<<<<

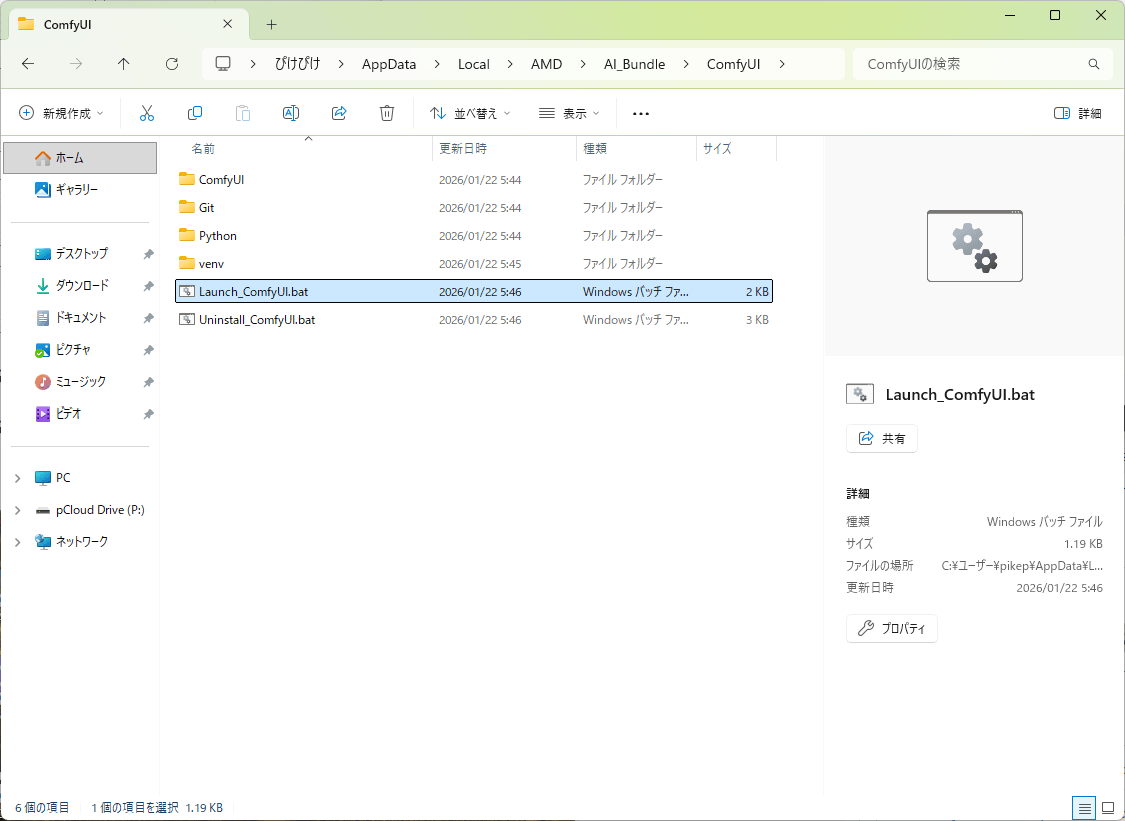Click the Cut scissors icon in toolbar
Screen dimensions: 1125x821
(147, 113)
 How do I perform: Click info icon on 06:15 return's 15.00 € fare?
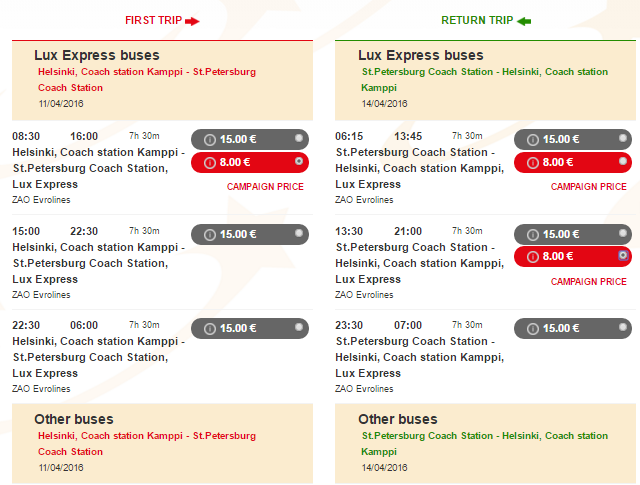pos(533,140)
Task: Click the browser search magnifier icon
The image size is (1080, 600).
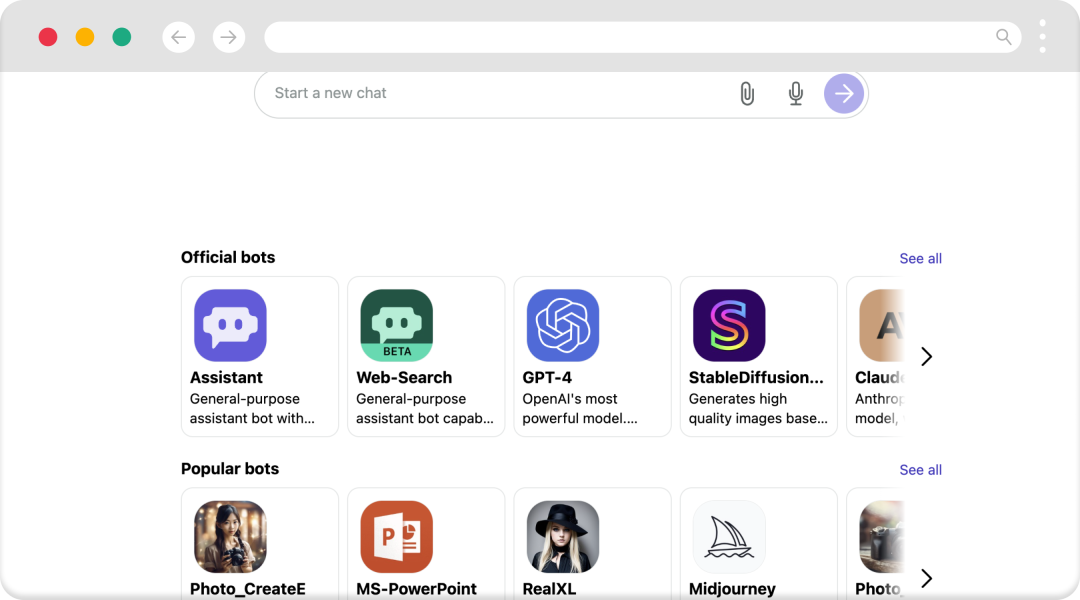Action: tap(1004, 37)
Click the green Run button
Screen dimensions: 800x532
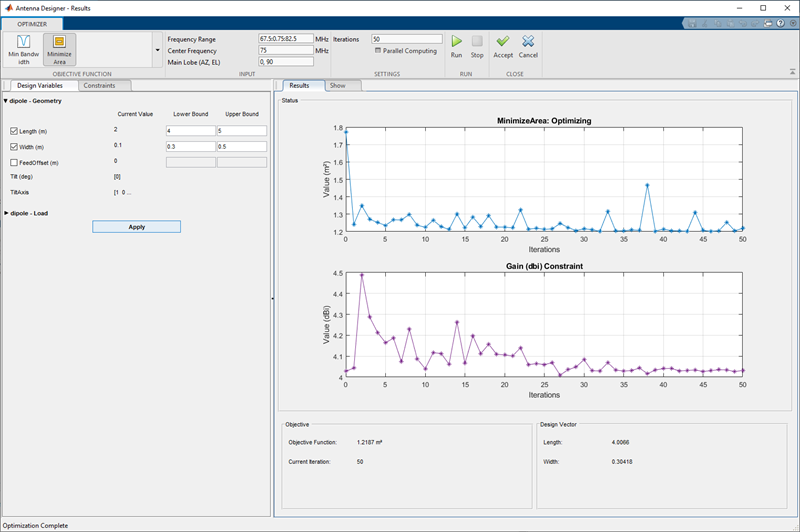coord(456,45)
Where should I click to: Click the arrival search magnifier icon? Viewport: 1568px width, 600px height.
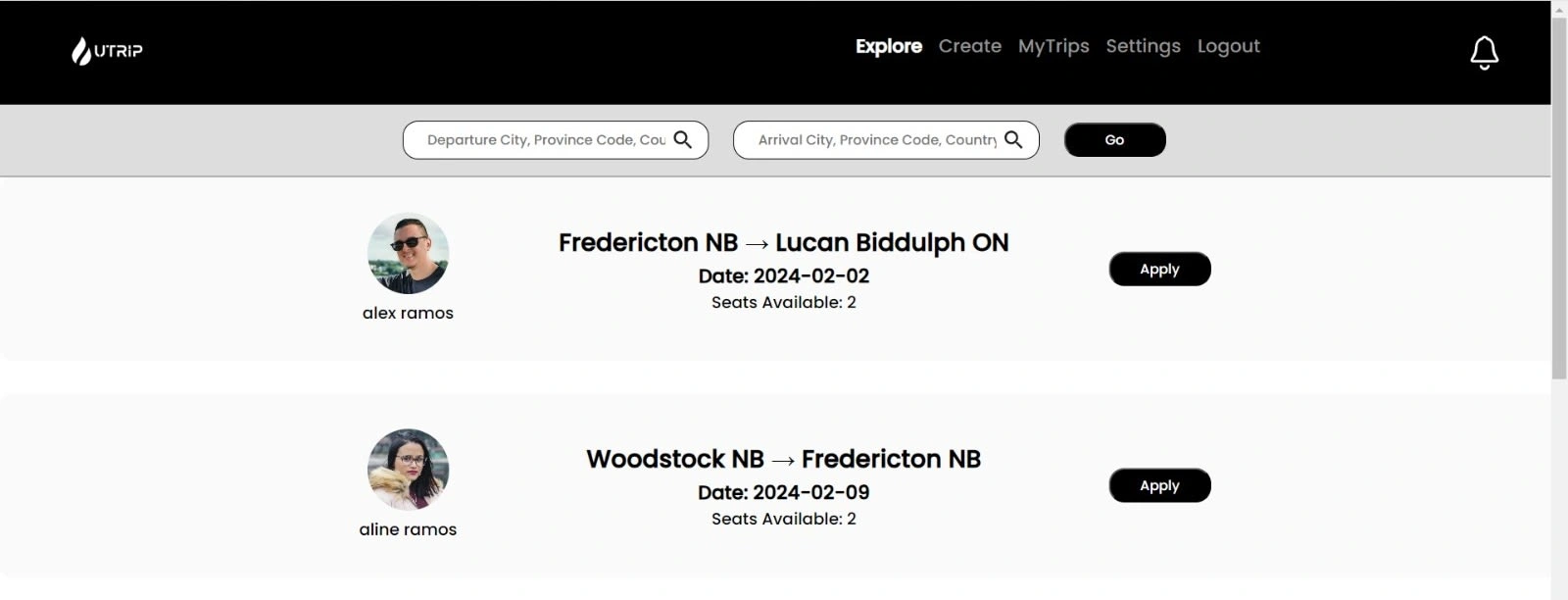tap(1013, 140)
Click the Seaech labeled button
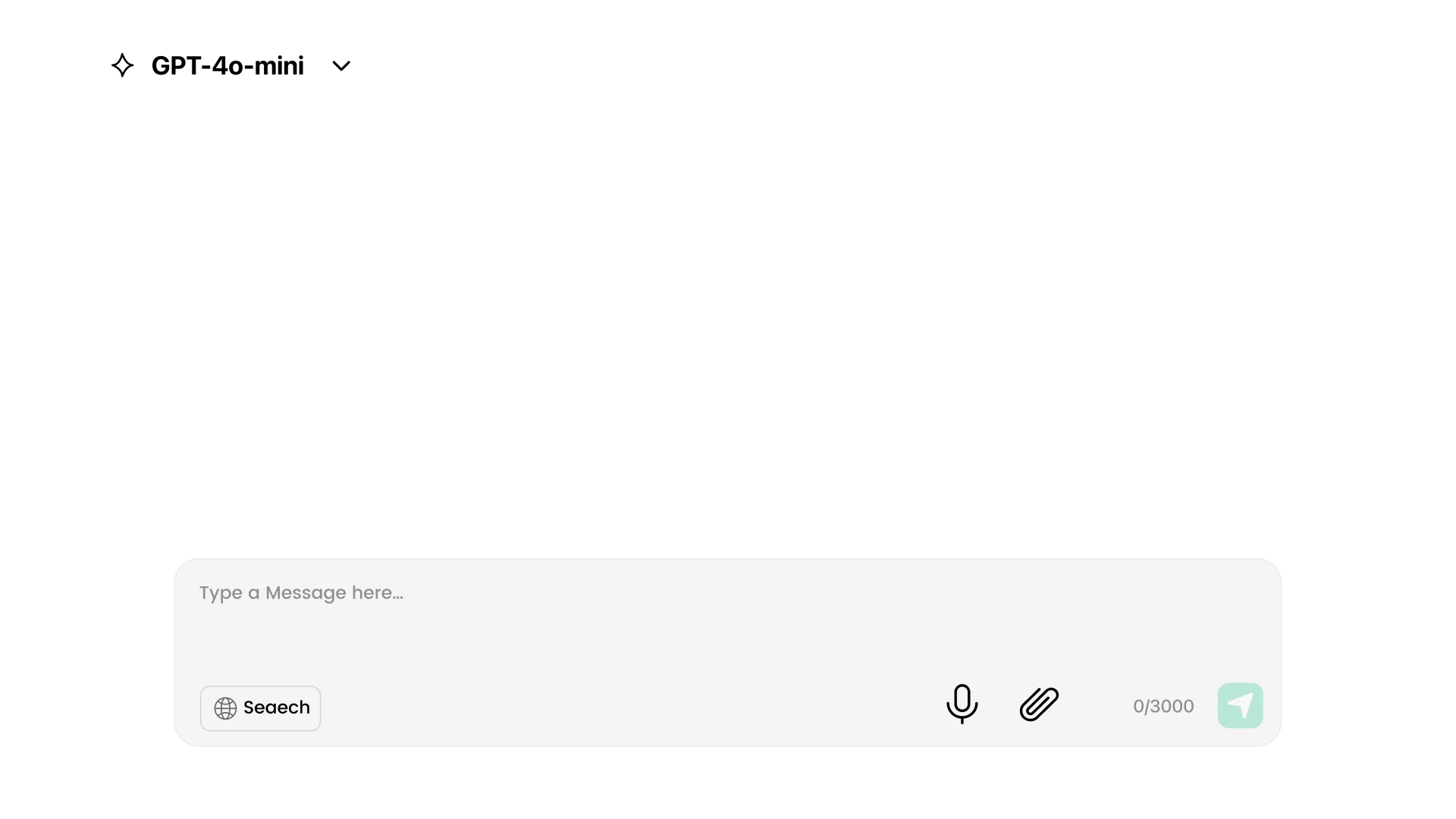 click(276, 708)
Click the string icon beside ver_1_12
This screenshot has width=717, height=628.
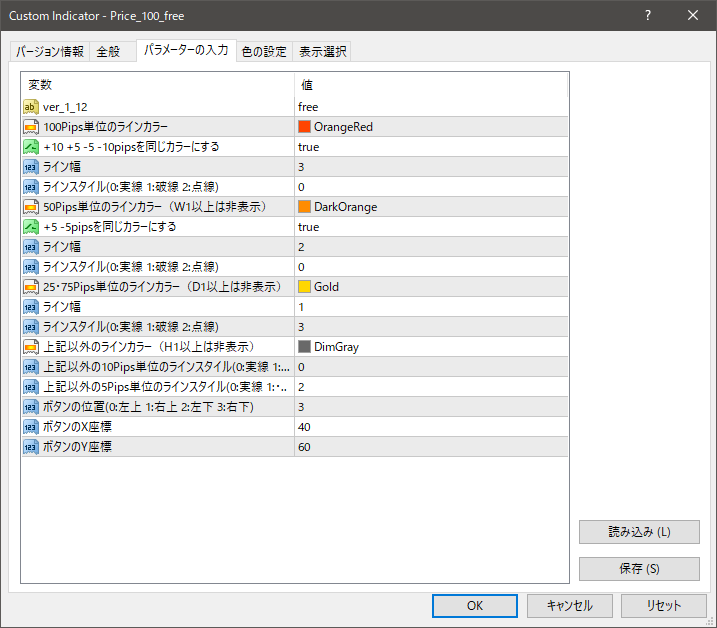click(30, 106)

>>>>

# Required action:
Please repeat, exactly and with nothing else, the lines from the one containing "Click the Seaech labeled button" to the last line of the entries, both included, excluding any pictures.

# Result:
Click the Seaech labeled button
 click(276, 708)
Click the string icon beside ver_1_12
This screenshot has width=717, height=628.
click(30, 106)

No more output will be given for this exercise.